• _Document text_

────────────────────

General characteristics
- Class & type: Austal Auto Express 72
- Tonnage: 2,377 GT; 190 DWT;
- Length: 72.00 m (236 ft 3 in)
- Beam: 17.50 m (57 ft 5 in)
- Draft: 2.50 m (8 ft 2 in)
- Depth: 5.90 m (19 ft 4 in)
- Decks: 2
- Ramps: Stern passenger and vehicle loading ramps
- Installed power: 4 × MTU 16V 595 TE70 diesel engines (total 15,480 kW / 20,760 hp)
- Propulsion: 4 × Kamewa waterjets
- Speed: 34.0 knots (63.0 km/h; 39.1 mph) (service) 40.0 knots (74.1 km/h; 46.0 mph) (max)
- Capacity: 647 passengers; 70 cars;
- Crew: 24
- Notes: Sister ship to Detroit Jet

= Morocco Express 1 =

High-speed catamaran built by Austal

Morocco Express 1 is a 72-metre high-speed vehicle and passenger catamaran ferry built in 2000 by Austal Ships in Australia as part of their Auto Express 72 series. Originally delivered to Minoan Flying Dolphins (later Hellenic Seaways) as Highspeed 3, she spent more than two decades operating fast ferry services across the Cyclades and Aegean Sea in Greece. In 2024, following Attica Group's sale of Africa Morocco Link to Stena Line, the vessel was transferred to AML and renamed Morocco Express 1 to operate on the Strait of Gibraltar route connecting Tarifa and Tangier Ville.

== Service ==
The catamaran, the second of a series of two sister units, was launched on 20 May 2000 at the Austal specialist shipyard in Fremantle with the name Highspeed 3 and delivered on 1 July to the Greek company Minoan Flying Dolphins, for which it entered service at the end of the month on the routes between Rafina and the islands of Tinos and Mykonos, in the Cyclades. In January 2005 it was then transferred to the newly formed Hellenic Seaways.

In February 2010, in view of the purchase of the Milenium, destined to become Highspeed 6, the catamaran was sold to the Moroccan company Comarit, to whom it was delivered in mid-April, after having finished its service for the Greek company on 12 April. Following this, the catamaran, renamed Boraq by the new owner, set sail on 18 April from Piraeus to Tarifa, finally entering service in May on the connections between the Andalusian city and Tangier. However, just two years later, in May 2012, due to the economic difficulties of the company, the catamaran was laid up in Tarifa, where it remained until the effective bankruptcy of the Moroccan company, which occurred in July 2014, when it was transferred to Tangier.

────────────────────

• _Data_
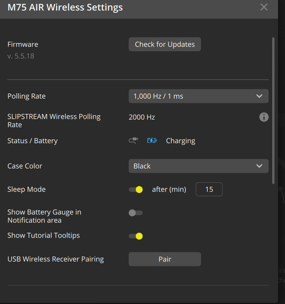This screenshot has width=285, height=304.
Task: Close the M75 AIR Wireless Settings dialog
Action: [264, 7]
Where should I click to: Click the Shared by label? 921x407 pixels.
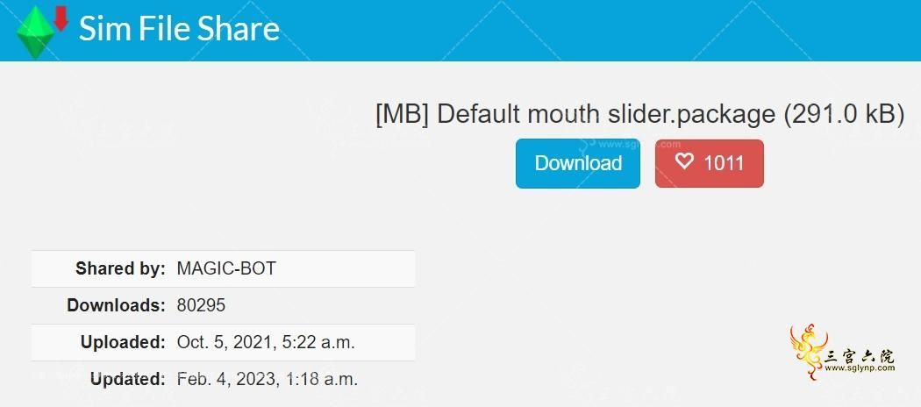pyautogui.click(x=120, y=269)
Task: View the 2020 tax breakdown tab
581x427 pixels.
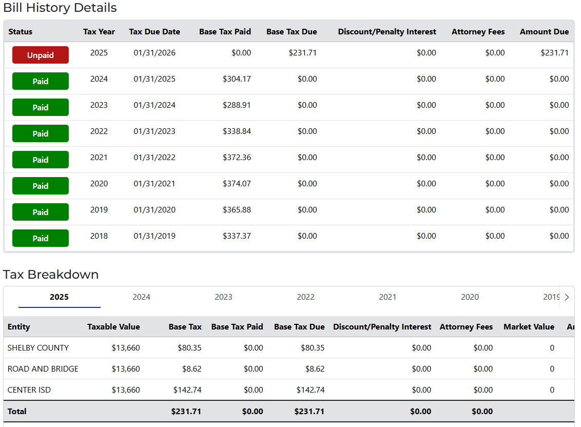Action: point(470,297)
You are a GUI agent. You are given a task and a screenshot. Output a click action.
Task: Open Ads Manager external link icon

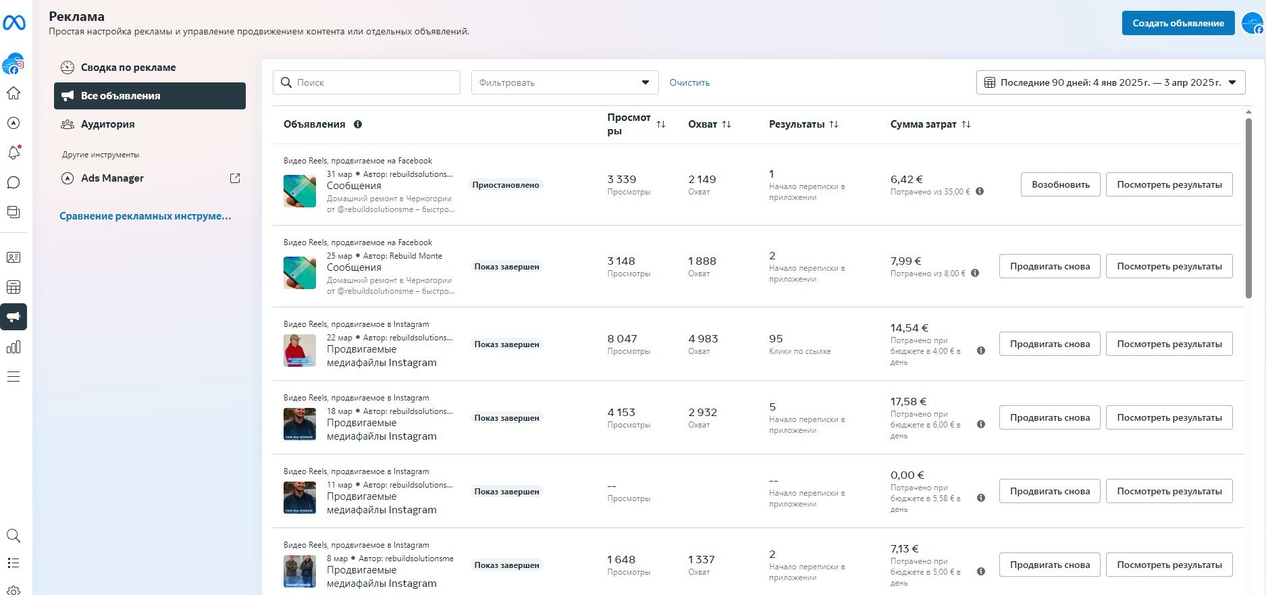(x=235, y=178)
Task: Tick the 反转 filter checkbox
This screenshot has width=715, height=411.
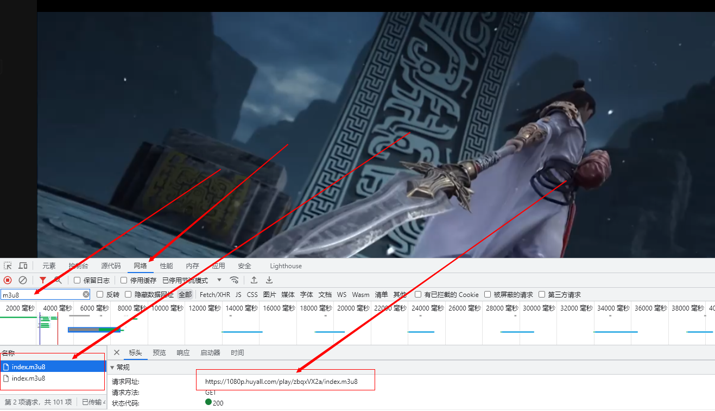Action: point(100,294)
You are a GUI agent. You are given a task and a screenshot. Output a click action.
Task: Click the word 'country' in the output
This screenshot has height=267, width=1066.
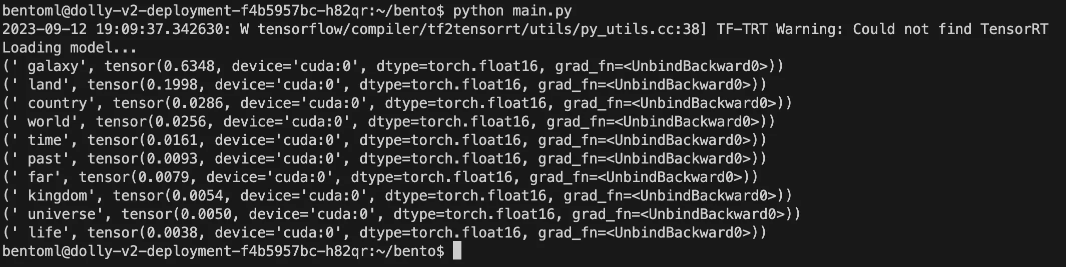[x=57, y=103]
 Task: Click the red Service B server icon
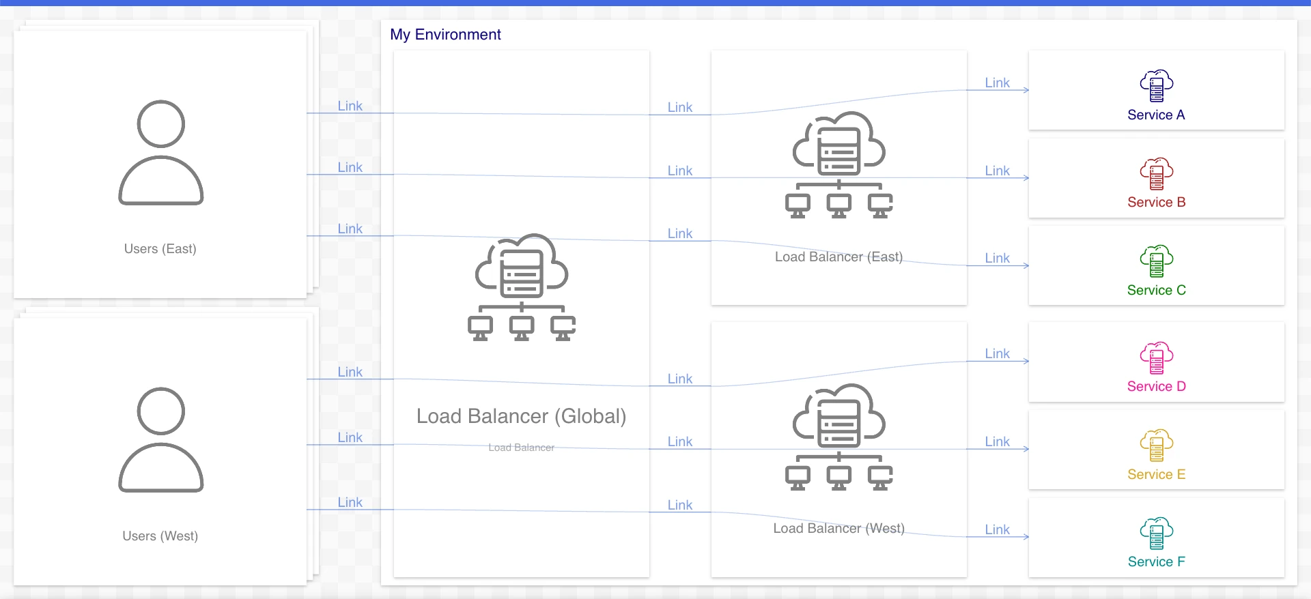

────────────────────

• _What you need to do_
A. In the Morocco Express 1 article, rewrite the stretch from "General characteristics" through "46.0 mph) (max)", replacing "waterjets" with "water jets".
B. According to the Morocco Express 1 article, why was the catamaran sold to Comarit in February 2010? Answer in one to three sentences.

• _List of solutions_
A.
General characteristics
- Class & type: Austal Auto Express 72
- Tonnage: 2,377 GT; 190 DWT;
- Length: 72.00 m (236 ft 3 in)
- Beam: 17.50 m (57 ft 5 in)
- Draft: 2.50 m (8 ft 2 in)
- Depth: 5.90 m (19 ft 4 in)
- Decks: 2
- Ramps: Stern passenger and vehicle loading ramps
- Installed power: 4 × MTU 16V 595 TE70 diesel engines (total 15,480 kW / 20,760 hp)
- Propulsion: 4 × Kamewa water jets
- Speed: 34.0 knots (63.0 km/h; 39.1 mph) (service) 40.0 knots (74.1 km/h; 46.0 mph) (max)

B. It was sold in view of the purchase of the Milenium, which was destined to become Highspeed 6.